■ PROBLEM: Pull every line containing "Debut" out of the listing below.

= = =

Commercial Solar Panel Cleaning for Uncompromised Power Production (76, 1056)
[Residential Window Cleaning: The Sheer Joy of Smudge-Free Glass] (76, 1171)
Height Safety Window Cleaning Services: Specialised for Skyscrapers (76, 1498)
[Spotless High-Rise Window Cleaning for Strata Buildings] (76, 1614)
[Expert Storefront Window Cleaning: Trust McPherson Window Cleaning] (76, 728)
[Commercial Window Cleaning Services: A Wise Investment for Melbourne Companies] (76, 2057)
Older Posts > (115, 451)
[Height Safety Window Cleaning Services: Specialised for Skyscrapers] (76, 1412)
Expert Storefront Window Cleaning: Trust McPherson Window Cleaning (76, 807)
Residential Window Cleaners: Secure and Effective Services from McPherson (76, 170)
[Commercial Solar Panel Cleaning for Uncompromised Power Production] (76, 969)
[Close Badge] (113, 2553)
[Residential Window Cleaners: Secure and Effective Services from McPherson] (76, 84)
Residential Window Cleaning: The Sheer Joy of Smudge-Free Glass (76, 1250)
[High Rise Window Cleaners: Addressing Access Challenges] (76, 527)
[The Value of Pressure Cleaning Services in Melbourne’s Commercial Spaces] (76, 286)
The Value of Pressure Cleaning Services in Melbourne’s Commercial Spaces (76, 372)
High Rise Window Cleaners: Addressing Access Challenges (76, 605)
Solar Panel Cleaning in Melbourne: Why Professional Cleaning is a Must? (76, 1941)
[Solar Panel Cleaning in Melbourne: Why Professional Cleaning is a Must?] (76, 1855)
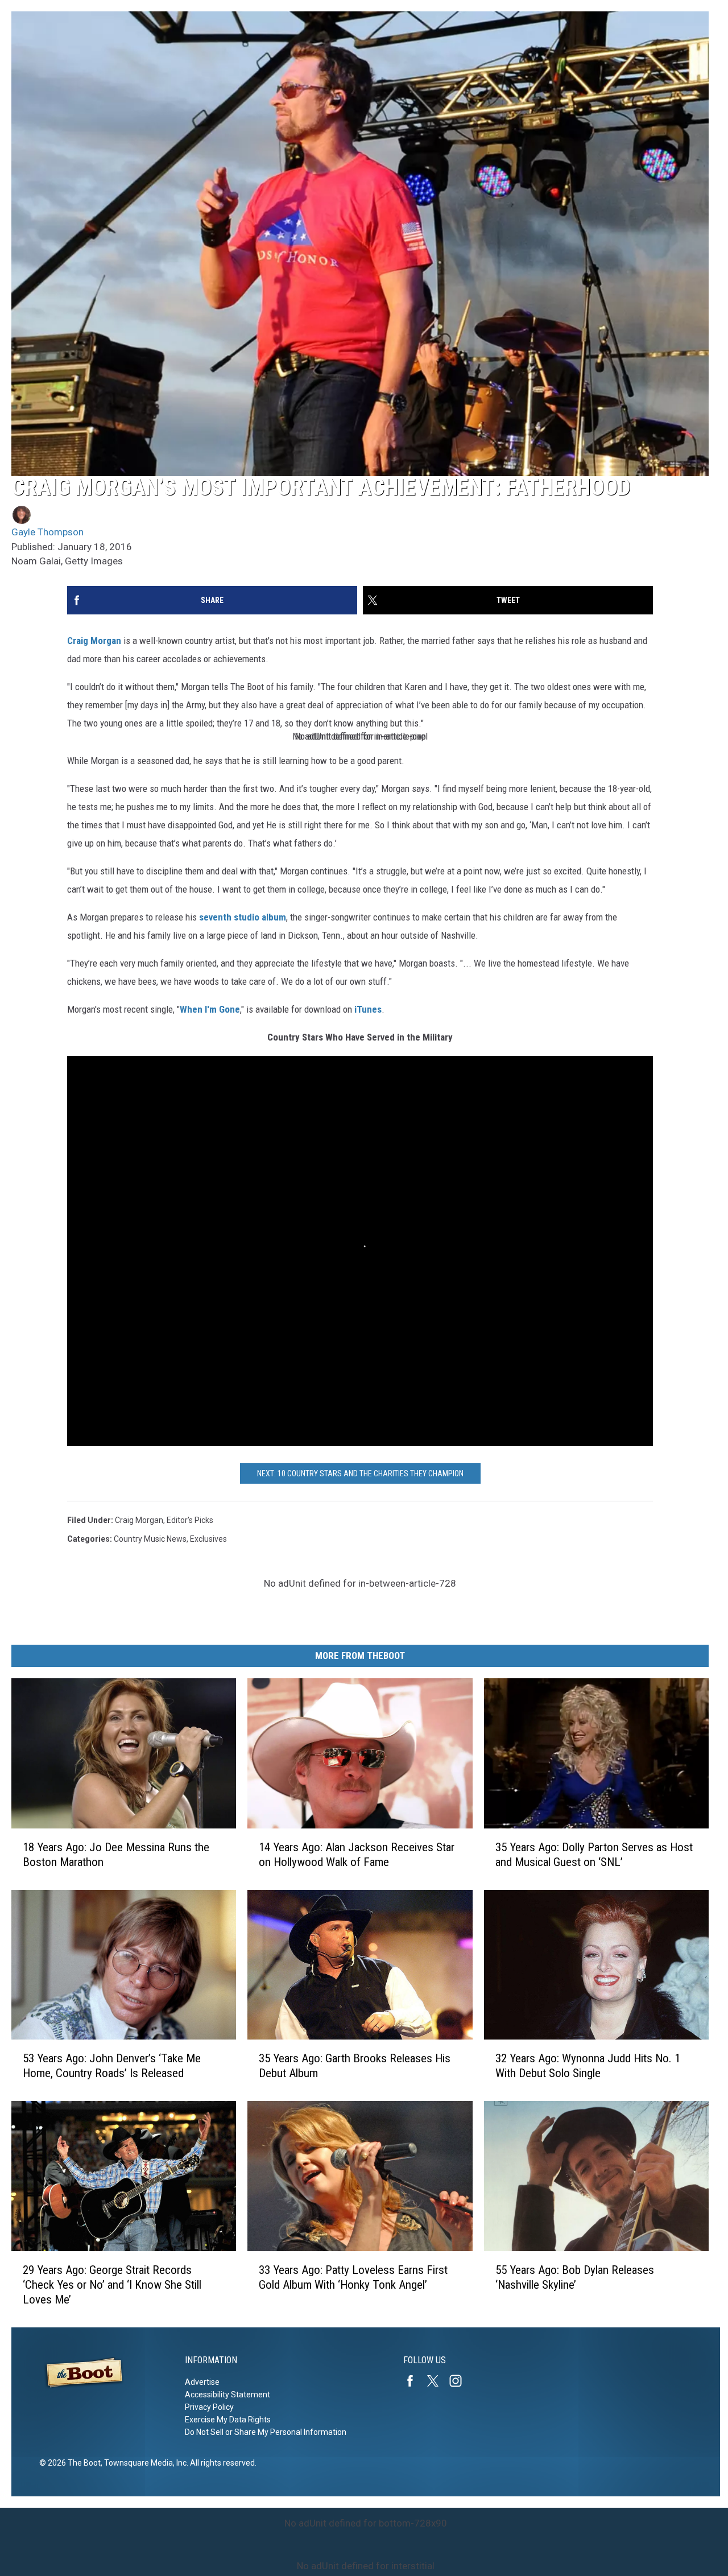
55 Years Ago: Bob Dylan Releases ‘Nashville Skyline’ (574, 2277)
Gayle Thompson (47, 532)
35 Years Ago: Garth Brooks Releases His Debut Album (354, 2066)
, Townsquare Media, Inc (144, 2462)
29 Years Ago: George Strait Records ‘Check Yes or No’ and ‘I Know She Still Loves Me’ (112, 2284)
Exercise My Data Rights (228, 2419)
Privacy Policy (209, 2407)
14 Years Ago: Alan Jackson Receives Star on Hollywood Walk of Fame (356, 1854)
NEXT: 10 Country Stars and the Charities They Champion (360, 1473)
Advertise (202, 2382)
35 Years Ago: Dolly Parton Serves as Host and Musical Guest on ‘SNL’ (594, 1854)
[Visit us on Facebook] (414, 2381)
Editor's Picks (190, 1520)
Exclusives (208, 1538)
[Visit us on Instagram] (460, 2381)
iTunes (368, 1009)
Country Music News (150, 1538)
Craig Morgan (94, 640)
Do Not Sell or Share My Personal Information (265, 2432)
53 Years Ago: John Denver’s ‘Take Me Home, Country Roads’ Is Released (112, 2066)
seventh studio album (242, 917)
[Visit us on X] (437, 2381)
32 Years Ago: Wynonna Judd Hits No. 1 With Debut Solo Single (587, 2066)
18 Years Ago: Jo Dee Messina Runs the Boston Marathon (116, 1854)
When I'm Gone (210, 1009)
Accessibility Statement (227, 2394)
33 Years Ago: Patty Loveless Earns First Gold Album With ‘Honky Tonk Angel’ (353, 2277)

= = =

■ SOLUTION TO THIS PROBLEM:
35 Years Ago: Garth Brooks Releases His Debut Album (354, 2066)
32 Years Ago: Wynonna Judd Hits No. 1 With Debut Solo Single (587, 2066)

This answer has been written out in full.